A popular expression for being angry is “to see red.” It gets at an important truth, which is that anger causes a sort of partial blindness. When you put on red-colored glasses, you start to miss important details; grey turns into black.
I would advise Jacob Hornberger to take off those glasses, take a deep breath, and read my essays again. Perhaps then he would stop attributing to me views that I cannot be said to hold, and perhaps then his blows would land on me, and not on the air, or on strawmen.
The idea of military service sends Mr. Hornberger into ludicrous fantasies of armed resistance against the state’s jack-booted thugs, as if such a hypothetical would teach anybody anything; as if that is any sort of defensible response to a democratic law deemed unjust. (Don’t get to close to Mr. Hornberger’s house around tax day, you might catch a stray bullet.)
Mr. Hornberger writes that “no doubt” I believe the state has “omnipotent power” to decide the citizen’s obligations, while linking to the essay where I specifically write that the state loses its legitimacy once it infringes on the citizens’ natural rights. He faults me for not explaining the specific terms of these obligations. The reason, as I wrote, is that it is up to each nation to do so for itself. He takes me to endorse unfettered majority rule when I write that the social contract theory I uphold cannot be held as an open-ended writ for it.
Is Mr. Hornberger really serious when he writes that I “see society as a great big bee hive, one in which everyone exists to serve the greater good of the hive”?
He writes “Where Gobry goes wrong is with his assumption that the state, not the individual, is sovereign.” He could have written “Gobry is a 250 pound woman from Montana” and his readers would be equally well informed.
Through Mr. Hornberger’s monochromatic vision, we see that there are only two kinds of people in the world: libertarians and “statists.”
Either the individual is sovereign, or else the state is. If you are not a libertarian, why, you must believe that society is just a “great big bee hive” and that “slavery” to the state is legitimate. No middle ground! No grey areas! All or nothing!

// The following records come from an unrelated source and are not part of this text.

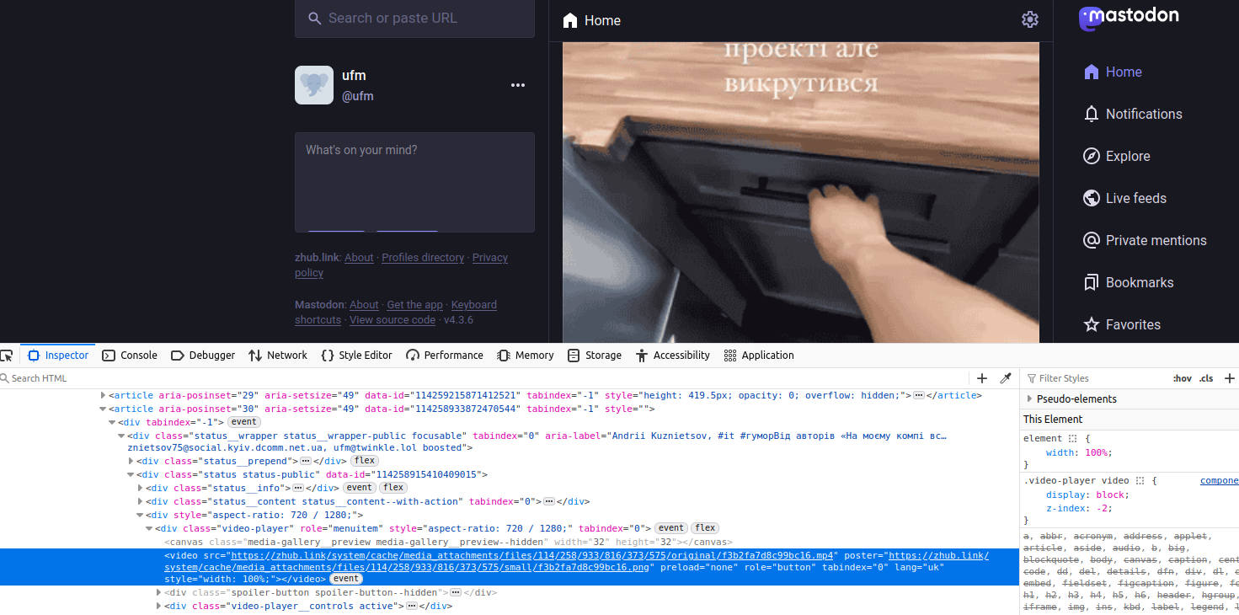Viewport: 1239px width, 615px height.
Task: Open the Home column settings icon
Action: [x=1029, y=20]
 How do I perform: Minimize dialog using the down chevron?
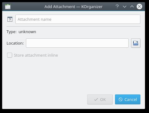[x=125, y=7]
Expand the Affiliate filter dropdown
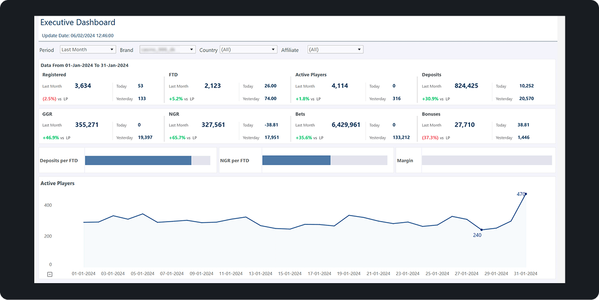This screenshot has width=599, height=300. [x=335, y=50]
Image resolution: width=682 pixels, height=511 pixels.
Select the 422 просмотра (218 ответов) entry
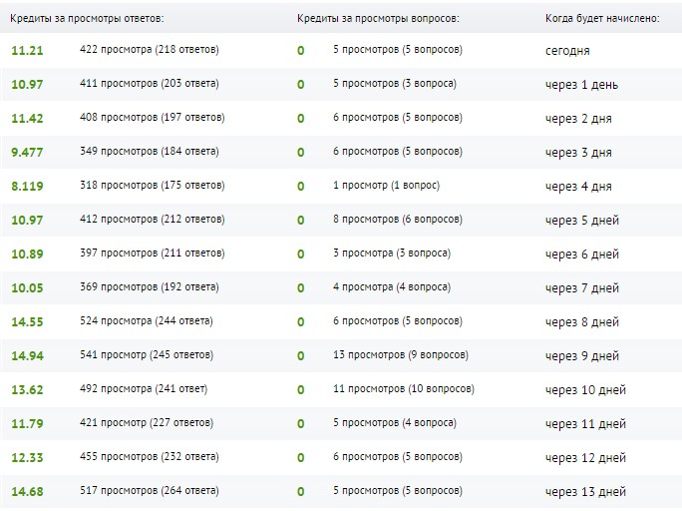150,50
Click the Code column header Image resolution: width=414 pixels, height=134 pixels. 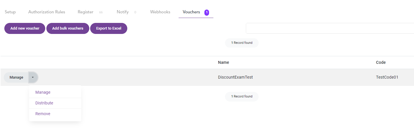point(381,62)
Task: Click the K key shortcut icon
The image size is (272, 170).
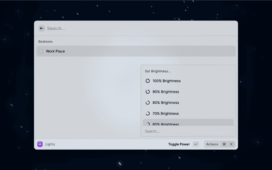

Libertarians “believe in fundamental, God-given, natural rights that preexist government, rights that are immune from the will of the majority.” That’s very good for them, because so do I. (Would it blow Mr. Hornberger’s mind if I told him most quasi-socialists do, too?)
In the end, Mr. Hornberger has written something that I never could: a very convincing reductio ad absurdum of libertarianism. If libertarianism were really this stunted, Manichean worldview, it would have nothing to recommend in itself.
The libertarianism I admire and learn from is the one of Milton Friedman, empirical, nuanced and uplifting; and of F. A. Hayek, whose starting point is the recognition of the inherent complexity of human affairs and limitations of human beings, one that leads not just to rejecting central planning, but to a fundamental epistemic humility. This humility leads to a belief in the justice of limited government, but also to respect for the institutions that have for so long sustained human flourishing, including community and nation.
Of course, that’s what I would say. After all, I’m a conservative. Maybe I’m wrong. But Mr. Hornberger hasn’t convinced me, nor, I suspect, anybody else who wasn’t already convinced.